Husbands and wives respect each other the same as do the young respect
their elders. Wives are to look upon their husbands as the individual
who will lead them to success and bare his name as sacred. His name
is to be blessed upon and never to be spit on. Respect for other Hmong
individuals in the community and working together as a society and as
a team is always expected of the Hmong population. If you are respectful,
you will be respected.
Racial
interrogation is a chapter that Hmong people endure today in American
Society. Stereotypes that falsify the Hmong name and image control the
minds of certain citizens in society today. Mrs. Moua gave models and
illustrations how she has encountered and coped with these individuals
that stereotype and use racial issues against her. It happens in every
neighborhood, in every town, and in every society to anyone as proposed
and shared by Mrs. Moua.
Through out the night, she continuously speaks and demonstrates the
priceless habits, traditions, customs, and way of life of the Hmong
people. From life in Laos to modern life living in America today, Mrs.

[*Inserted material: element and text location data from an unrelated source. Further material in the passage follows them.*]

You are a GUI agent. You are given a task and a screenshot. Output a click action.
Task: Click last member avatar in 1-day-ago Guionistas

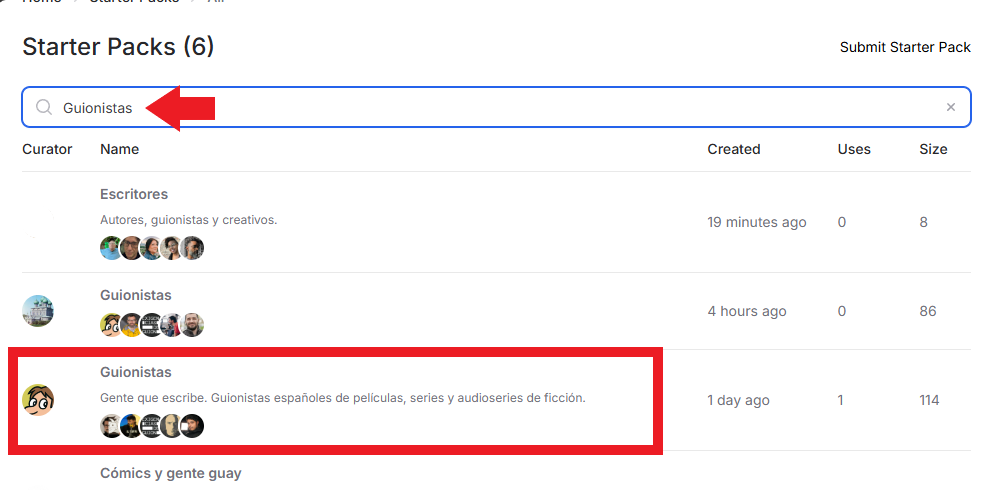pos(192,426)
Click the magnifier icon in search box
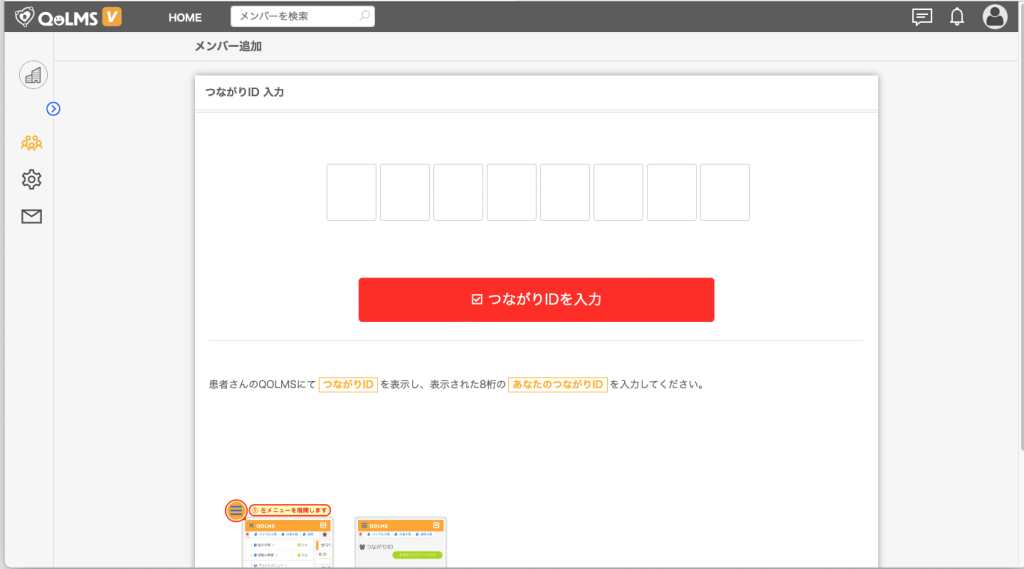 [x=364, y=16]
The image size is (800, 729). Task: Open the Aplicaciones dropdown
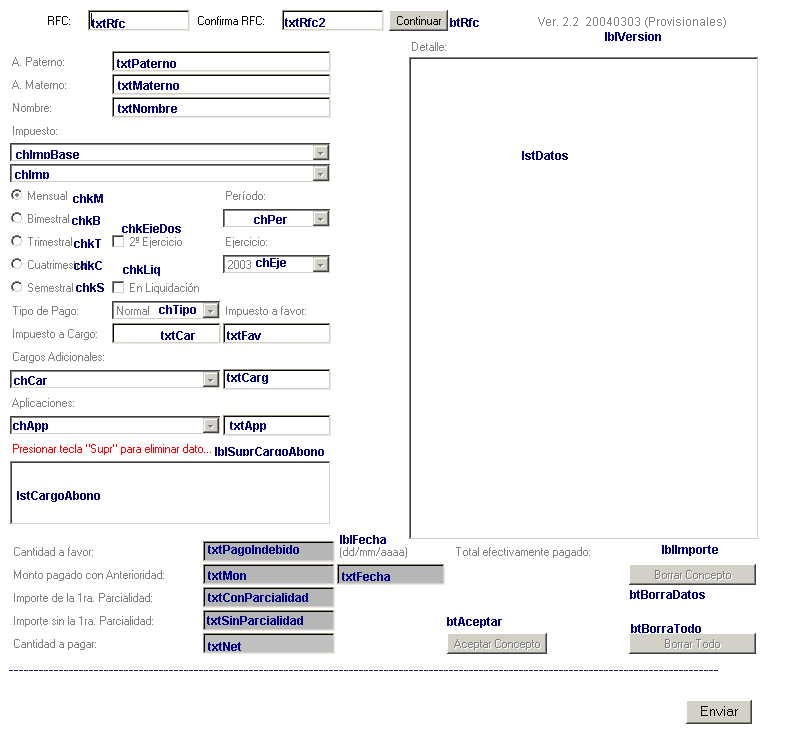210,426
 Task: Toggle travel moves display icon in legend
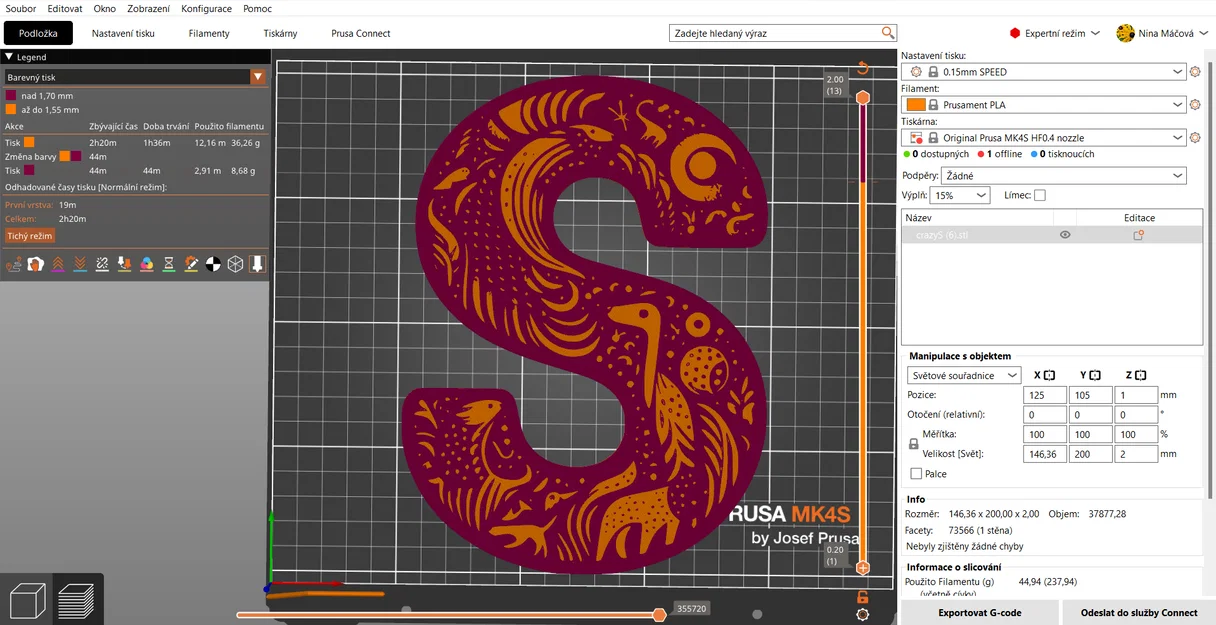click(14, 264)
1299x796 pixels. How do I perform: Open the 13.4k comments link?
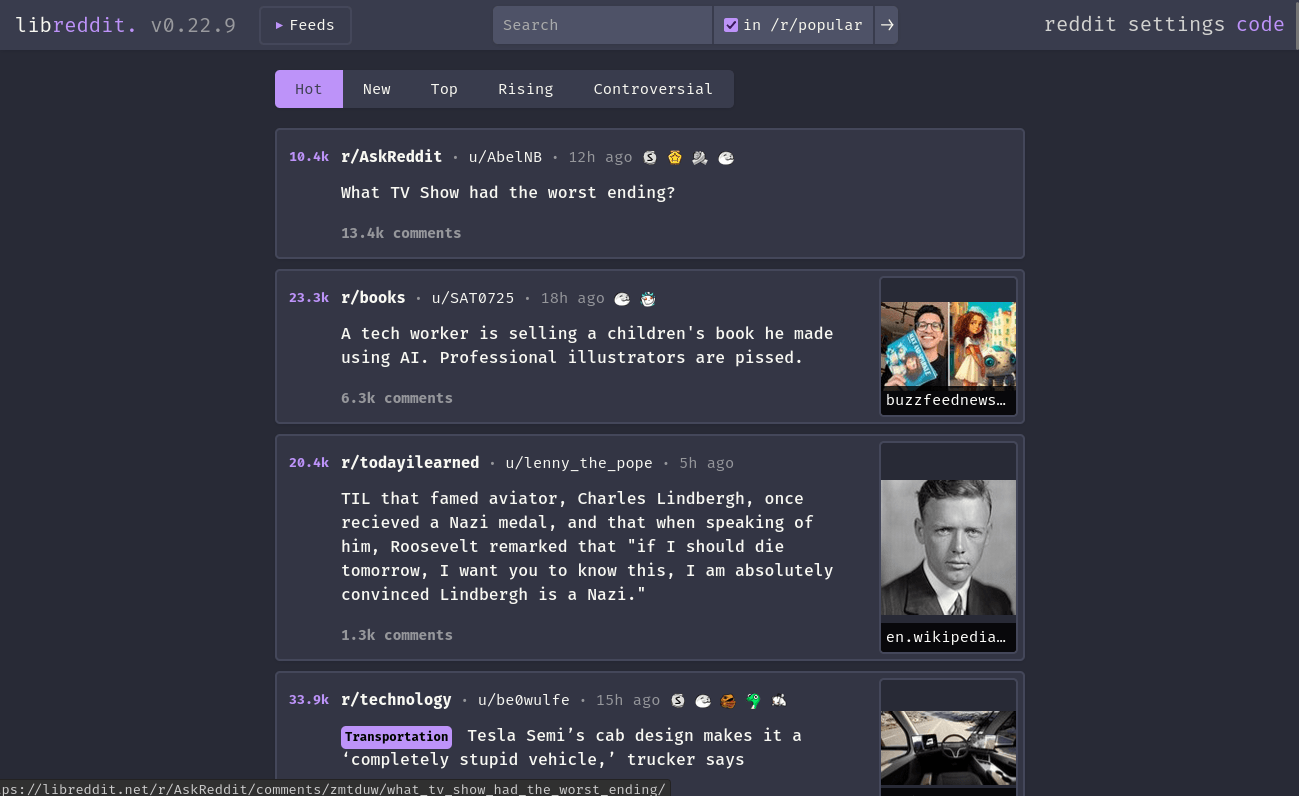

Moua reveals, exhibits, and explains in detail the hardship and the
enjoyment of living in America as a Hmong woman. The adaptations and
endurement that she has had to assimilate with and the adaptations that
had to be made for her survival in a society so different from the one
back in the country that she was born, have led her to an understanding
between two cultures. The connection that she has concluded between
the two cultures have contributed greatly to having a successful career
cross-cultural group speaking about each other's differences and the
respect that we, as a society and as partners, should have for each
other.
Mrs. Moua suggested that a non-Hmong should spend a day, a night, or
a few hours with a Hmong family and a Hmong family should invite a non-Hmong
into their family. The great influence of the two cultures will have
upon each other will greatly benefit them both in an advantageous way
that cannot be bargained for. This is the type of partnership and affiliation
that can only conquer the types of issues that seem hard to overcome.